Thomas Messmer
- Country (sports): Germany
- Born: 25 November 1979 (age 45)
- Plays: Right-handed
- Prize money: $16,159

Singles
- Career record: 0–1
- Highest ranking: No. 498 (23 Oct 2000)

Doubles
- Career record: 0–1
- Highest ranking: No. 272 (4 May 1998)

= Thomas Messmer =

German tennis player

Thomas Messmer (born 25 November 1979) is a German former professional tennis player.

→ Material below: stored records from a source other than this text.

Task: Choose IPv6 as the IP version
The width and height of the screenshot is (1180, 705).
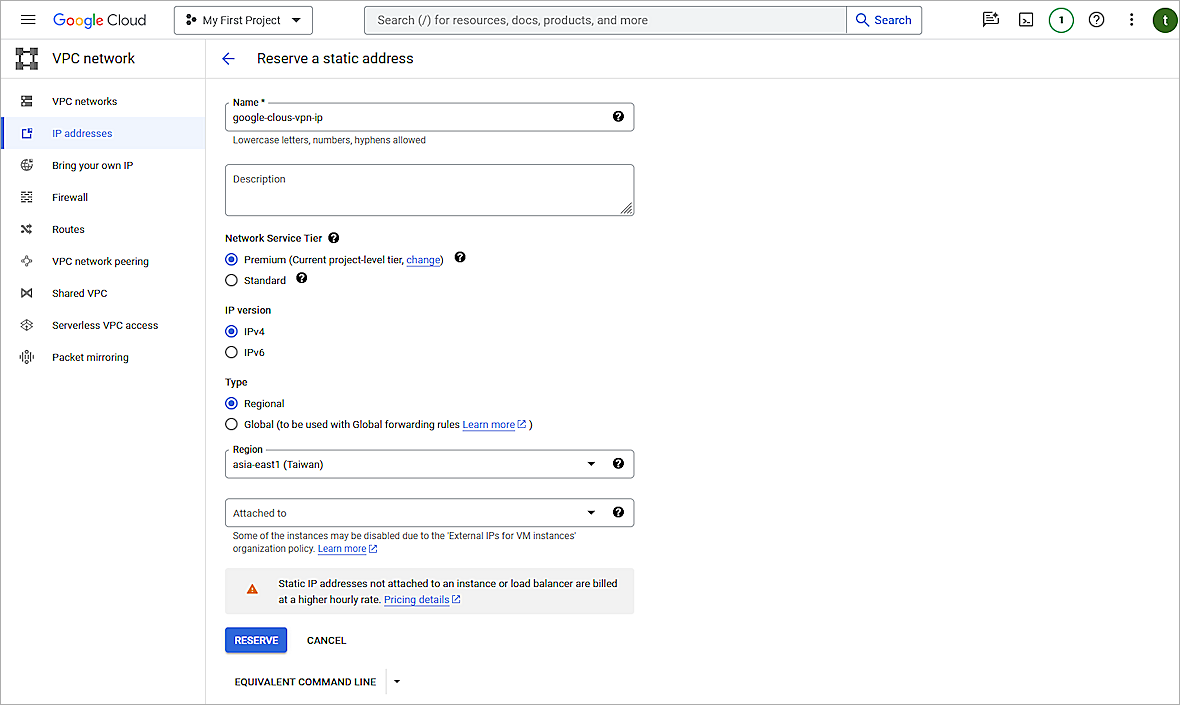Action: click(x=231, y=352)
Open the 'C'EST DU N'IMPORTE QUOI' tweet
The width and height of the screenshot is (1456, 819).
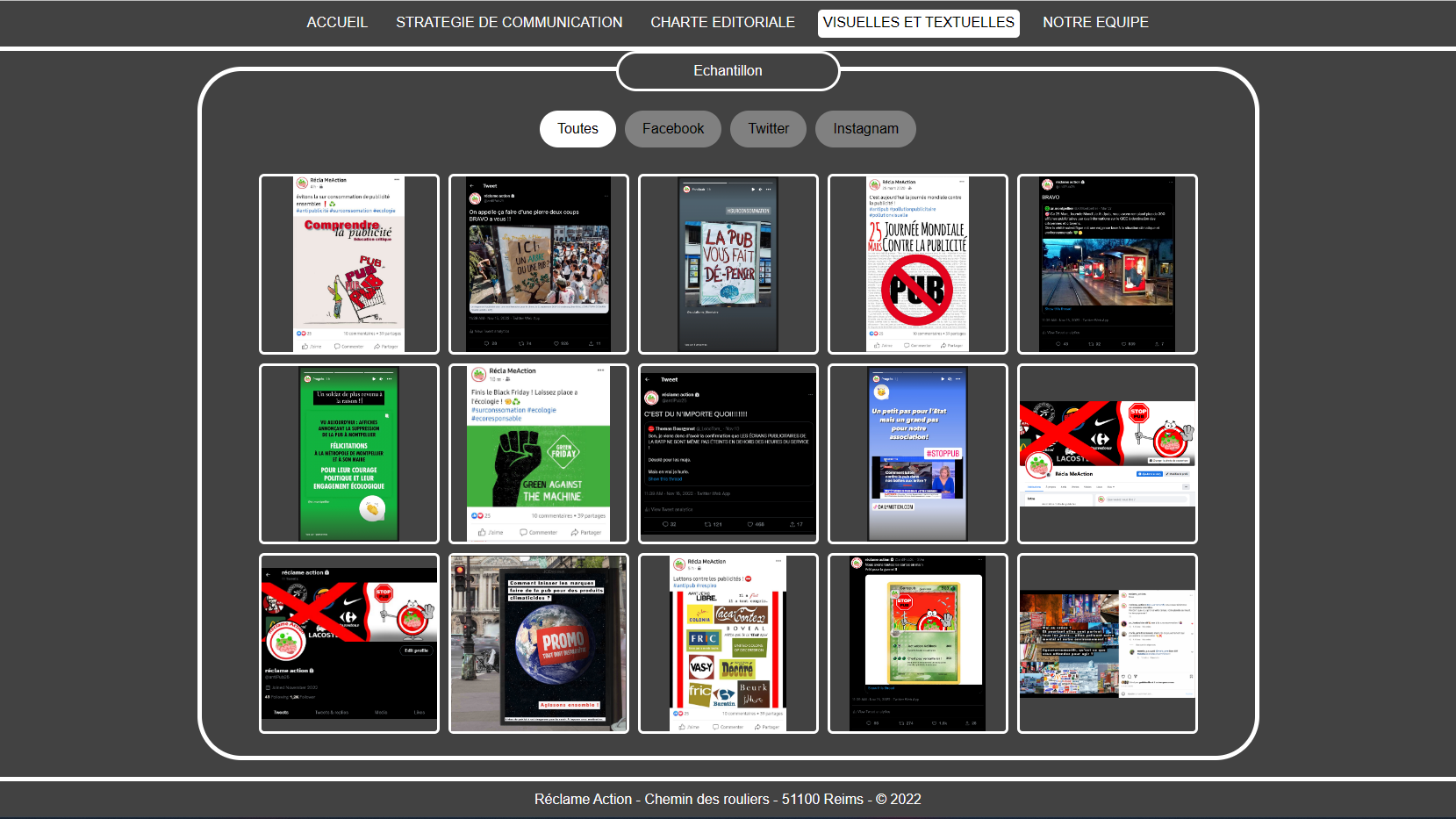pos(728,454)
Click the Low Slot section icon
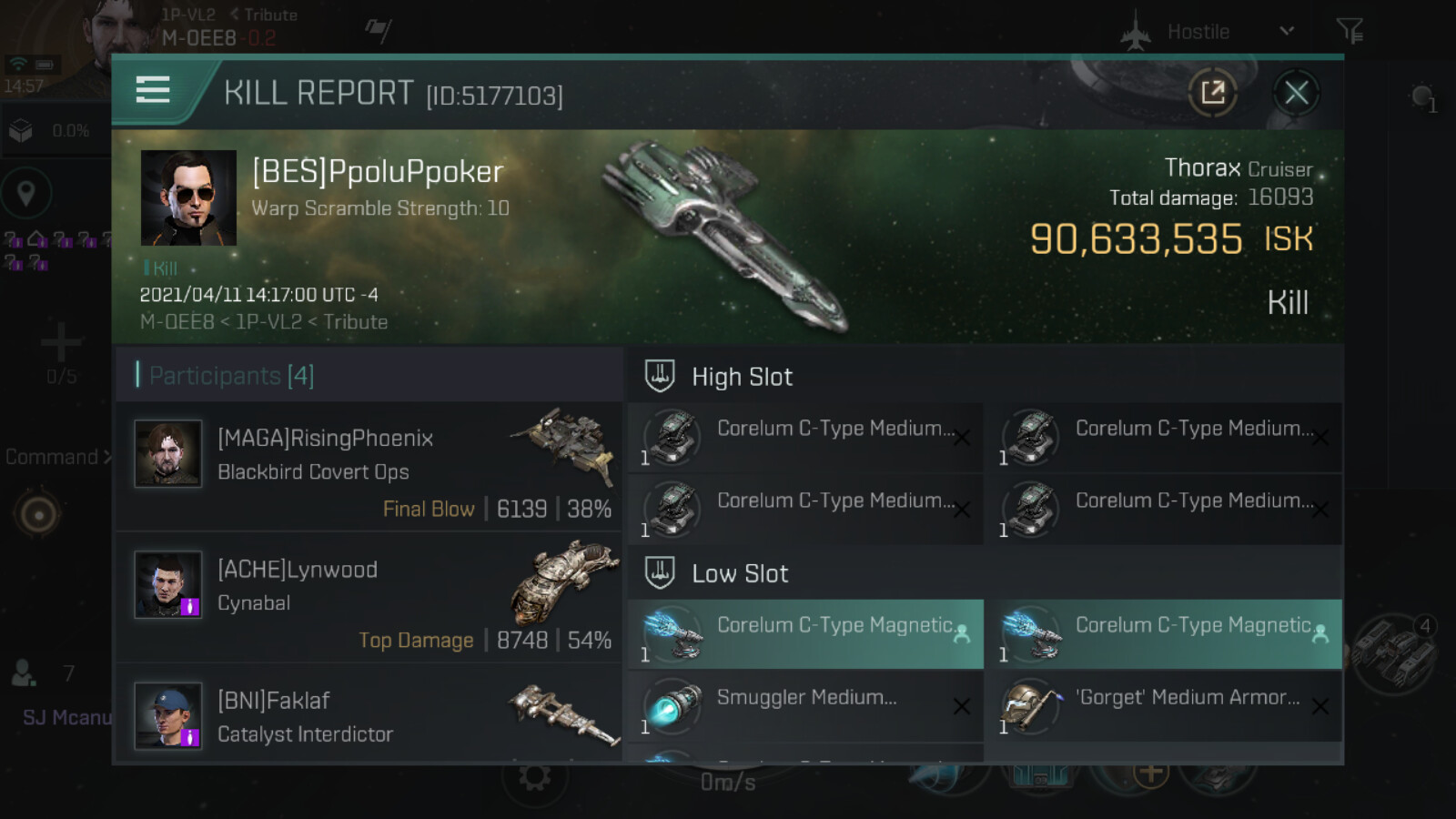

Messmer won a World Youth Cup (Junior Davis Cup) title with Germany in 1995 and was victorious in all four of his singles matches during the campaign. His only ATP Tour main draw appearances came at Scottsdale in 1998, losing in the first round of the singles to Richard Fromberg. He partnered with Boris Becker in the doubles.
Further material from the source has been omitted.